[DATA EXTRACTS Boundary: Start]
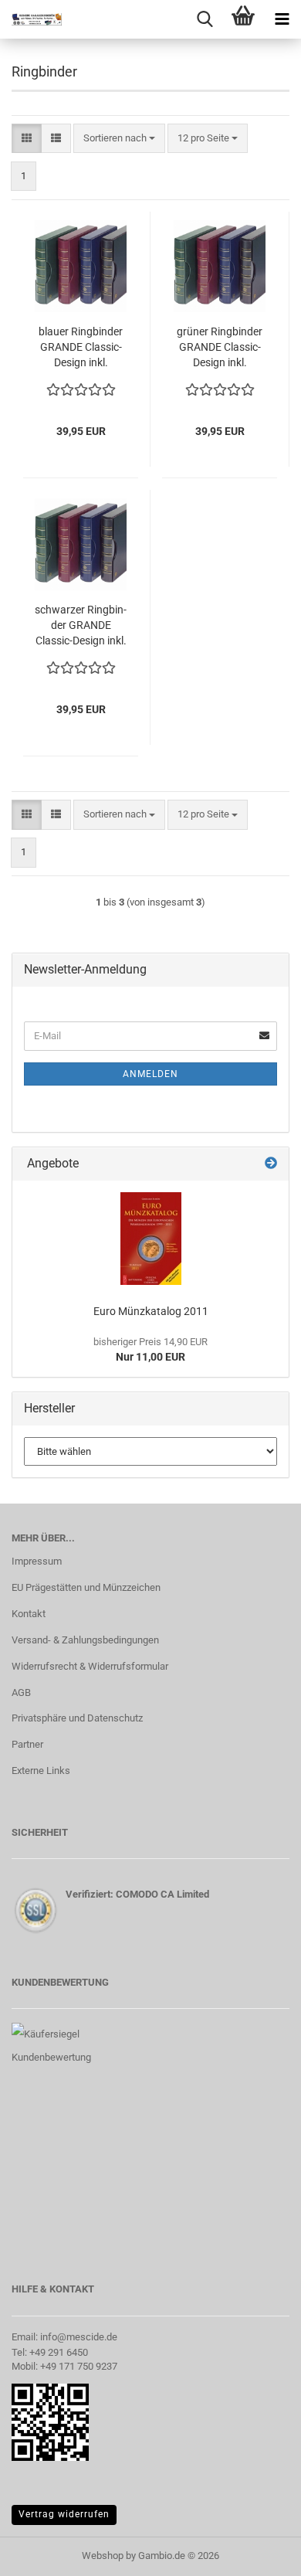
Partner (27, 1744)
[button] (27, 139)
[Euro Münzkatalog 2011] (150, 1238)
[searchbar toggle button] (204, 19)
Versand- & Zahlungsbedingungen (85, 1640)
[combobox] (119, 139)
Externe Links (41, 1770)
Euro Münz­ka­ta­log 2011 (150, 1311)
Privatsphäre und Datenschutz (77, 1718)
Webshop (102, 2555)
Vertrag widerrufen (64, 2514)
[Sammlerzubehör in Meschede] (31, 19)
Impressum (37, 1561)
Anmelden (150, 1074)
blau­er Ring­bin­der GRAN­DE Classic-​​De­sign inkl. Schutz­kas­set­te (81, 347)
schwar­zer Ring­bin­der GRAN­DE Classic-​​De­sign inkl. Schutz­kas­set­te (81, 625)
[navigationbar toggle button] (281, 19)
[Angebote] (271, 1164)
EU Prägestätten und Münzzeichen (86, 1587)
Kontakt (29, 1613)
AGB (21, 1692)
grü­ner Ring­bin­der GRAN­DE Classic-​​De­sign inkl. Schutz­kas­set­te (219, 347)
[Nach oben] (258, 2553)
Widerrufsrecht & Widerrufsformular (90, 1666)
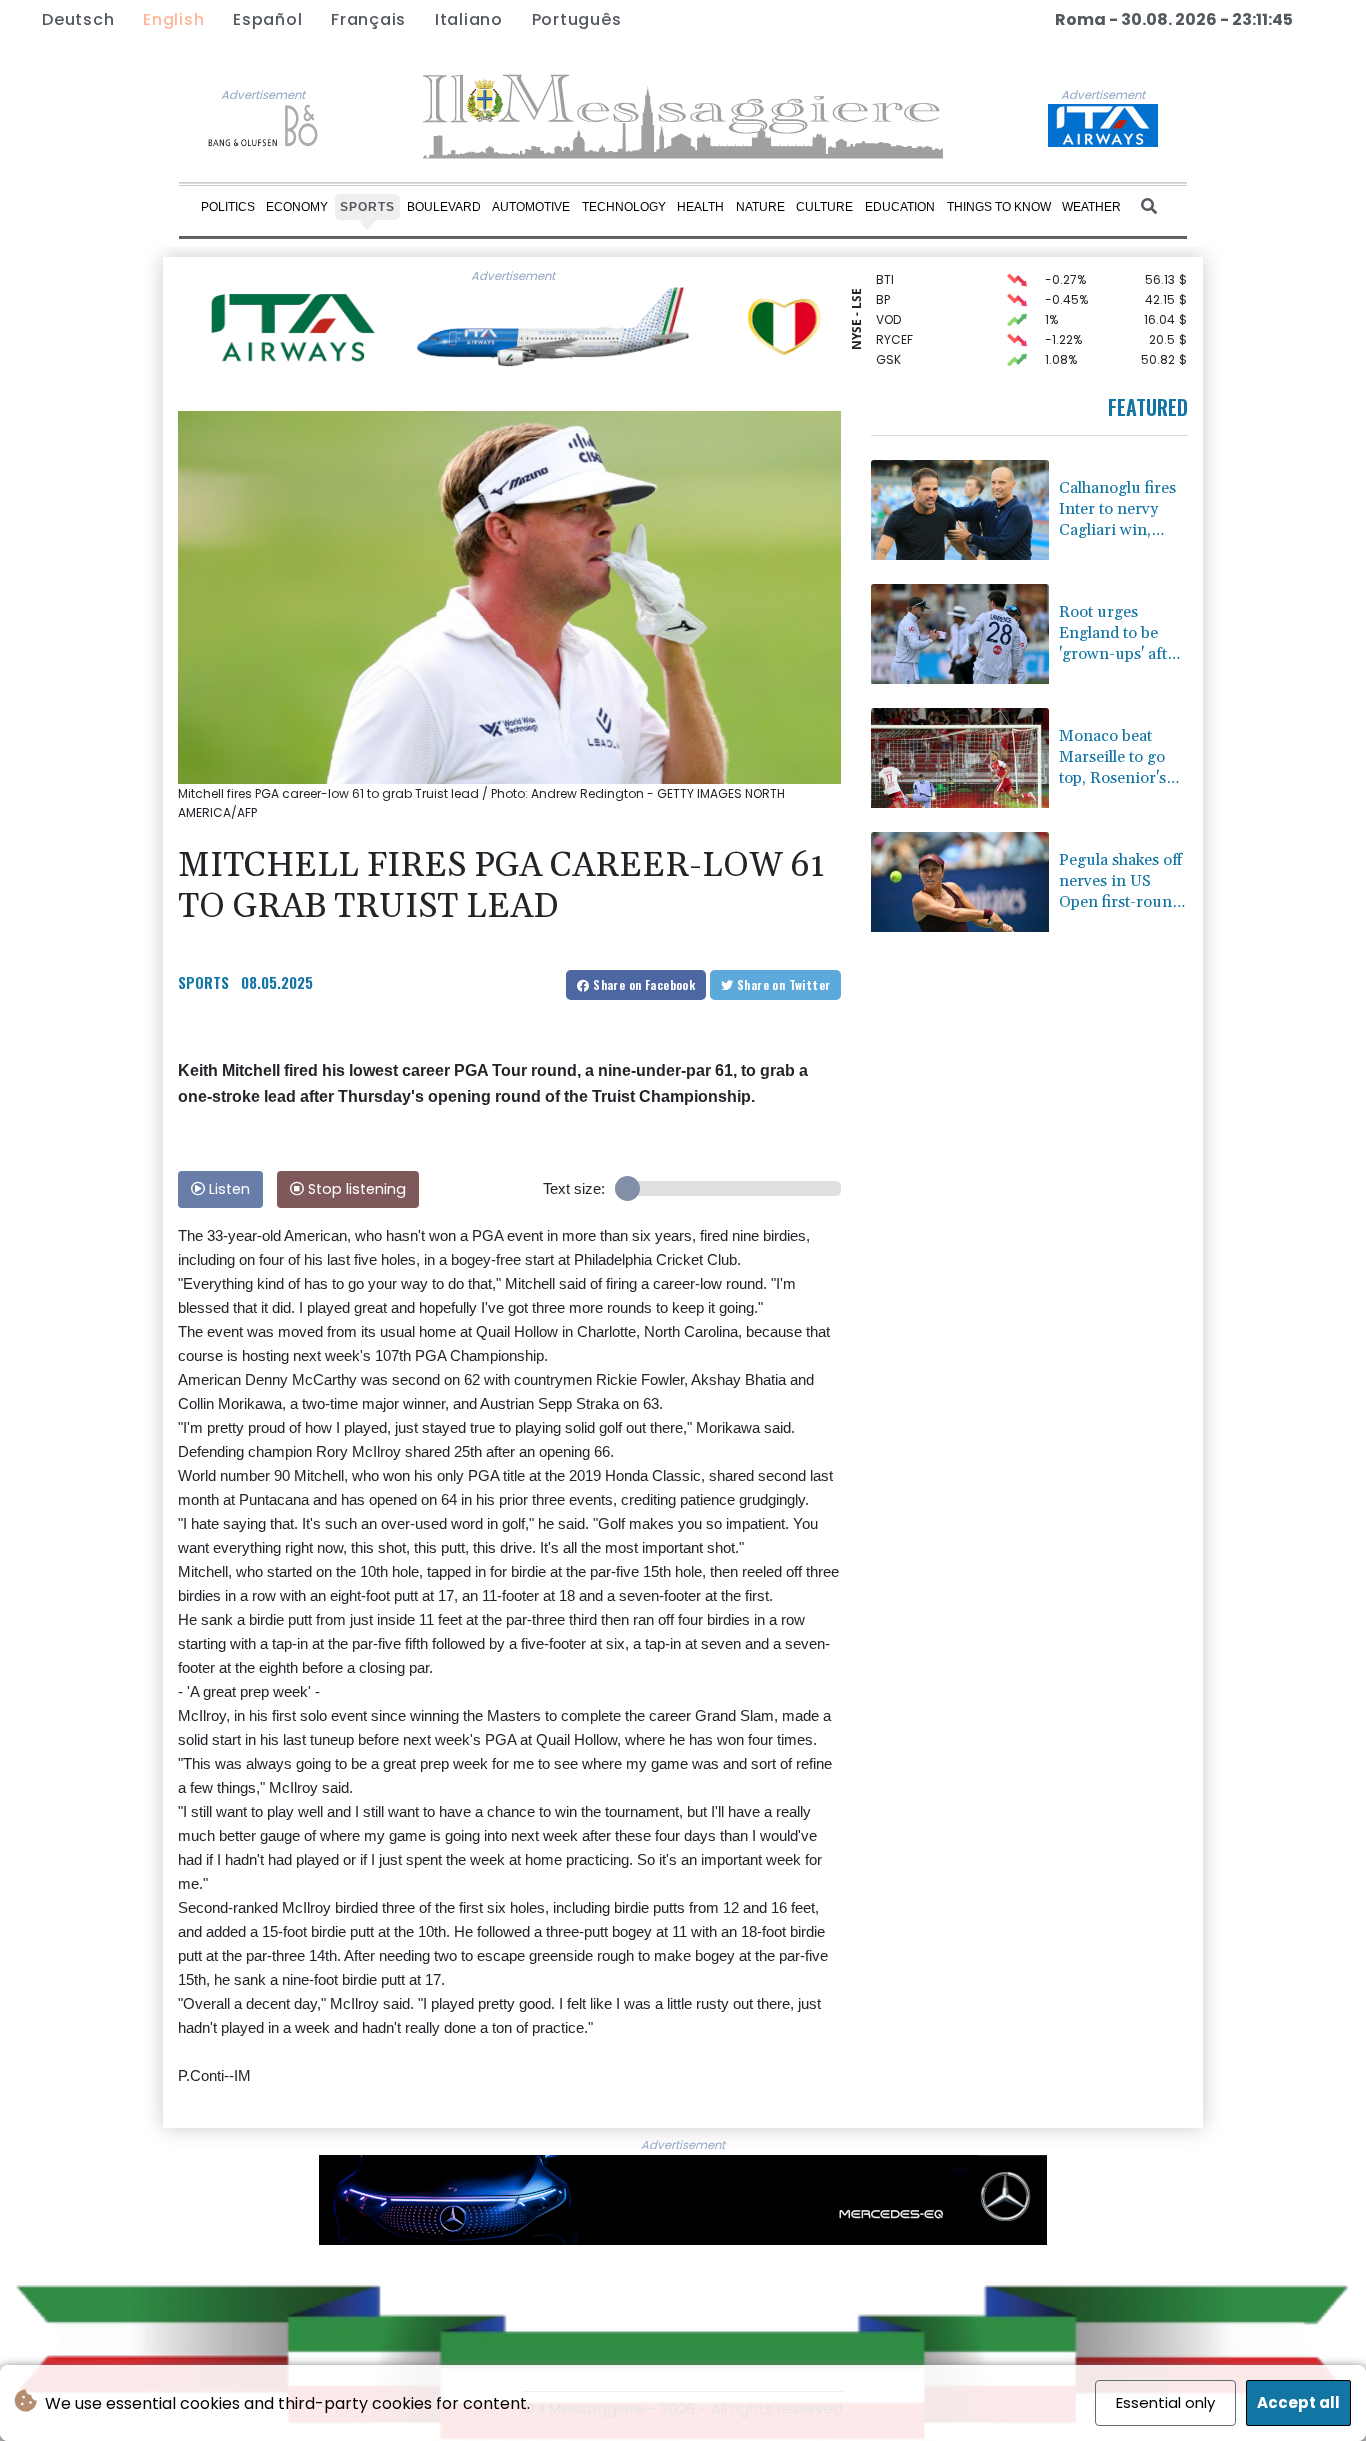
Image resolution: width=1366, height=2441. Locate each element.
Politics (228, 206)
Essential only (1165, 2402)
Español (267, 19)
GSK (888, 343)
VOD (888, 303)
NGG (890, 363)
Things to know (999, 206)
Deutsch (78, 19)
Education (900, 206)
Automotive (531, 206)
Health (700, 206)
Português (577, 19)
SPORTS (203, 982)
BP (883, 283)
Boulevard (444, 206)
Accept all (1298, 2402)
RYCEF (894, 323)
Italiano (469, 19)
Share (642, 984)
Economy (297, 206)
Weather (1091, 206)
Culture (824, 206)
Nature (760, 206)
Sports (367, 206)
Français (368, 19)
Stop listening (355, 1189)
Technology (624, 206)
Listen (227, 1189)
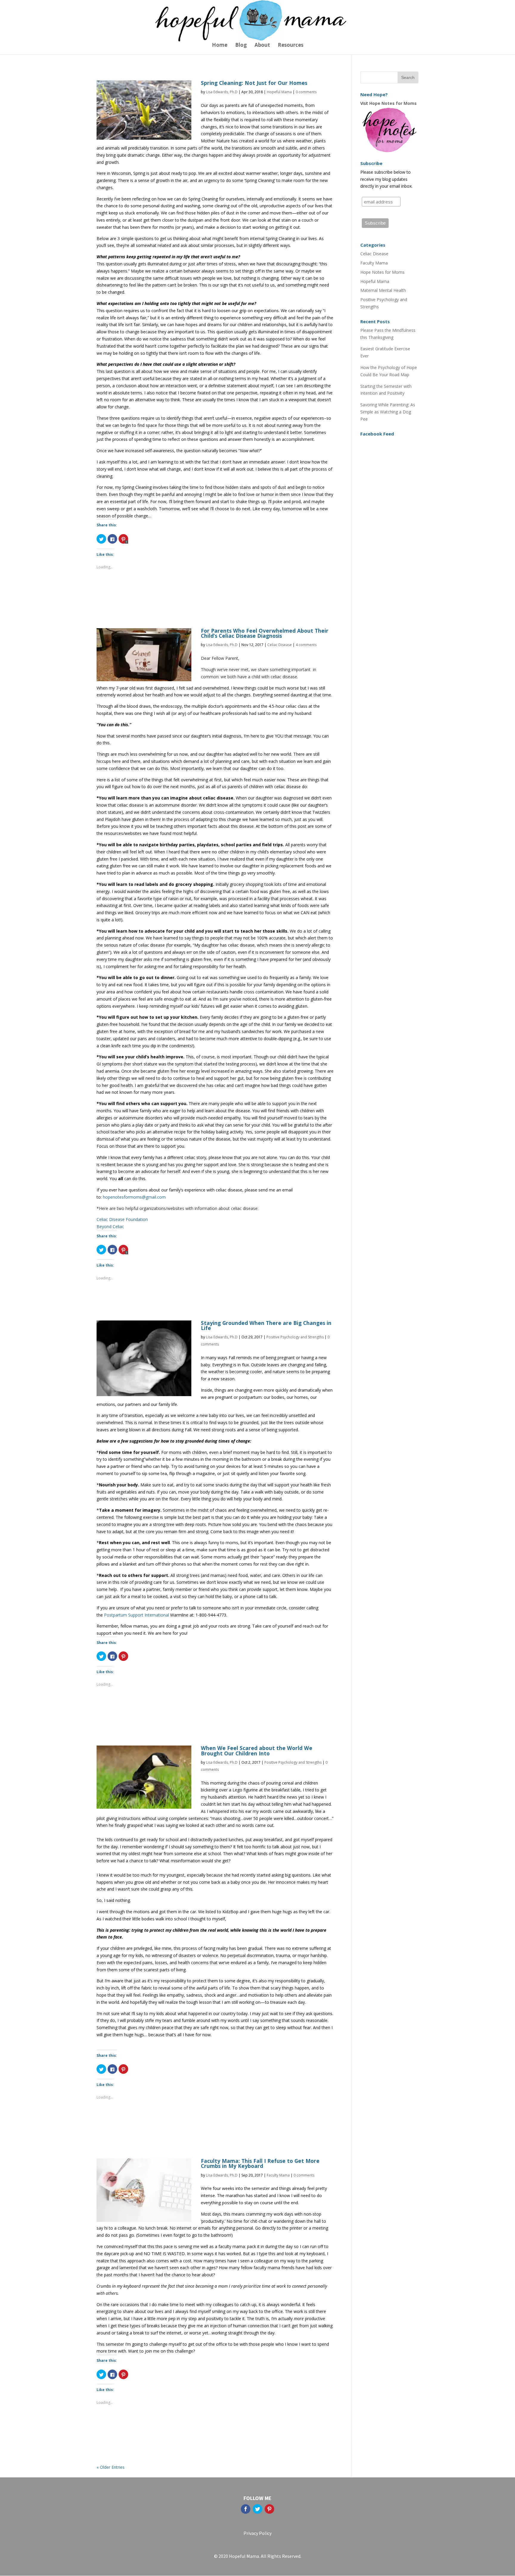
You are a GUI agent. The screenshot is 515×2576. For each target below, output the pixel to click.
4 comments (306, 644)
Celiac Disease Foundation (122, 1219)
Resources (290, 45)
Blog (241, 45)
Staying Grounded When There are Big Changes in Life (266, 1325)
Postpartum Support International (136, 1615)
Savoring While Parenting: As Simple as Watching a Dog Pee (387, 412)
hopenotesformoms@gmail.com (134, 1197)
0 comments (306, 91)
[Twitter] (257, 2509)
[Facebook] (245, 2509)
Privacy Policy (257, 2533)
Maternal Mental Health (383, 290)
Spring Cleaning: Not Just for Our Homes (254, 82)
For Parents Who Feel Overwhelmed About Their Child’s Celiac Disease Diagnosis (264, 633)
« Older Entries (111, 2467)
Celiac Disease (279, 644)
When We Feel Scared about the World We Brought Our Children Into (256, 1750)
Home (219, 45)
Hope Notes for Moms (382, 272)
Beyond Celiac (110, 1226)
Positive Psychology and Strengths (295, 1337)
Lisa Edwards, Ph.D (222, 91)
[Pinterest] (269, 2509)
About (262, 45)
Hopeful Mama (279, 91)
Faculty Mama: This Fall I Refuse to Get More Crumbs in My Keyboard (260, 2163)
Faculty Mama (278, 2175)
[DATA EXTRACTS Boundary: End]
▶ **WHAT YOU ARE ASKED TO DO**: Your answer must be the lines from the one containing "AGB (21, 1692)" through the last line of the records, printed exactly with no pictures; please include both ends.

▶ **RESPONSE TO THIS EXERCISE**:
AGB (21, 1692)
grü­ner Ring­bin­der GRAN­DE Classic-​​De­sign inkl. Schutz­kas­set­te (219, 347)
[Nach oben] (258, 2553)
Widerrufsrecht & Widerrufsformular (90, 1666)
Image resolution: width=1366, height=2441. Locate each element.
Politics (228, 206)
Essential only (1165, 2402)
Español (267, 19)
GSK (888, 343)
VOD (888, 303)
NGG (890, 363)
Things to know (999, 206)
Deutsch (78, 19)
Education (900, 206)
Automotive (531, 206)
Health (700, 206)
Português (577, 19)
SPORTS (203, 982)
BP (883, 283)
Boulevard (444, 206)
Accept all (1298, 2402)
RYCEF (894, 323)
Italiano (469, 19)
Share (642, 984)
Economy (297, 206)
Weather (1091, 206)
Culture (824, 206)
Nature (760, 206)
Sports (367, 206)
Français (368, 19)
Stop listening (355, 1189)
Technology (624, 206)
Listen (227, 1189)
You are a GUI agent. The screenshot is 515×2576. For each target below, output the pixel to click.
4 comments (306, 644)
Celiac Disease Foundation (122, 1219)
Resources (290, 45)
Blog (241, 45)
Staying Grounded When There are Big Changes in Life (266, 1325)
Postpartum Support International (136, 1615)
Savoring While Parenting: As Simple as Watching a Dog Pee (387, 412)
hopenotesformoms@gmail.com (134, 1197)
0 comments (306, 91)
[Twitter] (257, 2509)
[Facebook] (245, 2509)
Privacy Policy (257, 2533)
Maternal Mental Health (383, 290)
Spring Cleaning: Not Just for Our Homes (254, 82)
For Parents Who Feel Overwhelmed About Their Child’s Celiac Disease Diagnosis (264, 633)
« Older Entries (111, 2467)
Celiac Disease (279, 644)
When We Feel Scared about the World We Brought Our Children Into (256, 1750)
Home (219, 45)
Hope Notes for Moms (382, 272)
Beyond Celiac (110, 1226)
Positive Psychology and Strengths (295, 1337)
Lisa Edwards, Ph.D (222, 91)
[Pinterest] (269, 2509)
About (262, 45)
Hopeful Mama (279, 91)
Faculty Mama: This Fall I Refuse to Get More Crumbs in My Keyboard (260, 2163)
Faculty Mama (278, 2175)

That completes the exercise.